Mais ce n’est pas vraiment une nouveauté dans la cruauté du régime colonial israélien. L’armée israélienne a systématiquement recours à la torture physique et sexuelle contre les Palestiniens depuis au moins 1967, comme l’ont révélé des groupes de défense des droits de l’homme il y a des années.
En effet, le sadisme caractérise le traitement infligé aux Palestiniens par les colons sionistes depuis les années 1880, comme s’en sont plaints même les dirigeants sionistes à l’époque.
Ce sadisme et la torture sexuelle qui l’accompagne souvent trouvent leurs racines non seulement dans l’orgueil colonial européen, mais aussi dans les vues orientalistes selon lesquelles les Arabes « ne comprennent que la force » et seraient plus sensibles à la torture sexuelle que les Européens blancs.
Pratique ordinaire
L’arrestation par l’armée israélienne des soldats dévoyés qui auraient violé collectivement le prisonnier palestinien a provoqué l’indignation des Israéliens de droite, qui constituent la majorité de l’électorat.

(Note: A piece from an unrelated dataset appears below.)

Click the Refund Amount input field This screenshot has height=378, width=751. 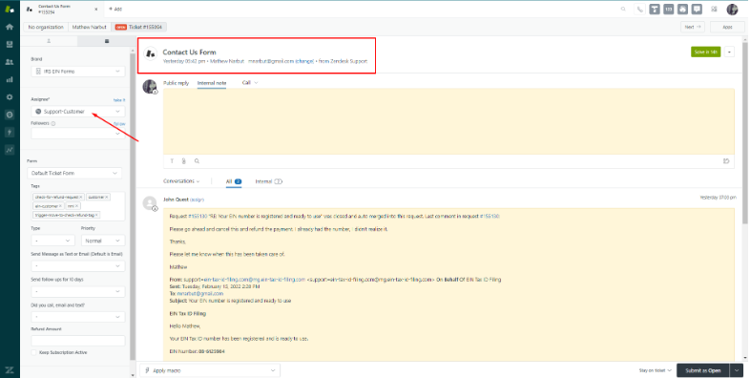point(78,341)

Des dizaines d’entre eux, accompagnés de membres de la Knesset israélienne, ont tenté de prendre d’assaut deux installations militaires et un bâtiment judiciaire où les soldats étaient détenus, dans l’intention de les libérer.

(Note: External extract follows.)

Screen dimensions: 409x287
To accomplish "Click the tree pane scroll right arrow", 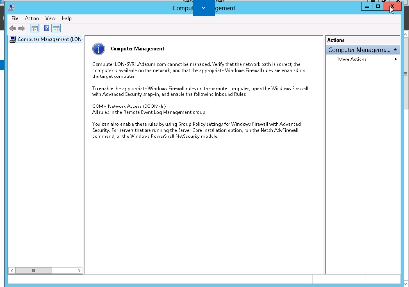I will coord(79,271).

Plusieurs ministres du gouvernement israélien ont également défendu le viol de prisonniers palestiniens comme étant « légitime ».
À la télévision matinale israélienne, des présentateurs et des analystes ont discuté de la meilleure façon d’organiser le viol de prisonniers palestiniens, critiquant uniquement la manière « désorganisée » dont il était mené.

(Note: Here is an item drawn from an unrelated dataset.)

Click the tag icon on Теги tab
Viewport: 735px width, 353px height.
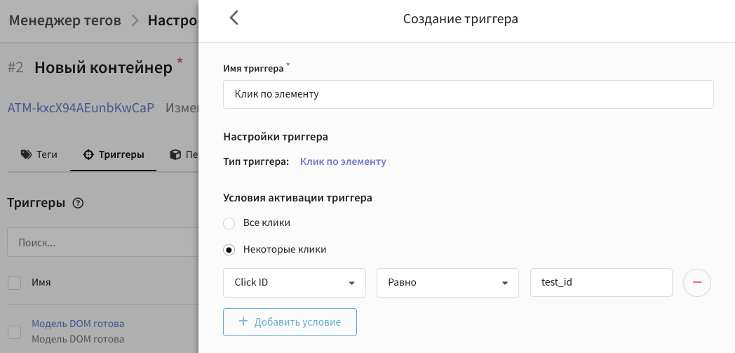click(27, 154)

Si de telles discussions peuvent paraître ordinaires en Israël, les observateurs occidentaux feignent d’être choqués.
Cette réaction survient alors même que l’organisation israélienne de défense des droits de l’homme B’Tselem a rapporté qu’Israël mène depuis octobre dernier une politique de maltraitance et de torture systématiques des prisonniers, soumettant les détenus palestiniens à des actes de violence, notamment des abus sexuels.
L’un des violeurs israéliens présumés a été invité, masqué, sur la chaîne de télévision israélienne 14 pour défendre les viols. Il a ensuite publié une vidéo sur les réseaux sociaux dans laquelle il se démasque, exprimant sa fierté pour son unité et le traitement qu’elle réserve aux Palestiniens.
Pendant ce temps, la couverture télévisée israélienne a réclamé la tête de celui qui a divulgué la vidéo du viol aux groupes de défense des droits de l’homme, le qualifiant de « traître » à Israël.
Torture racialisée
Israël n’est pas le seul à pratiquer de telles pratiques.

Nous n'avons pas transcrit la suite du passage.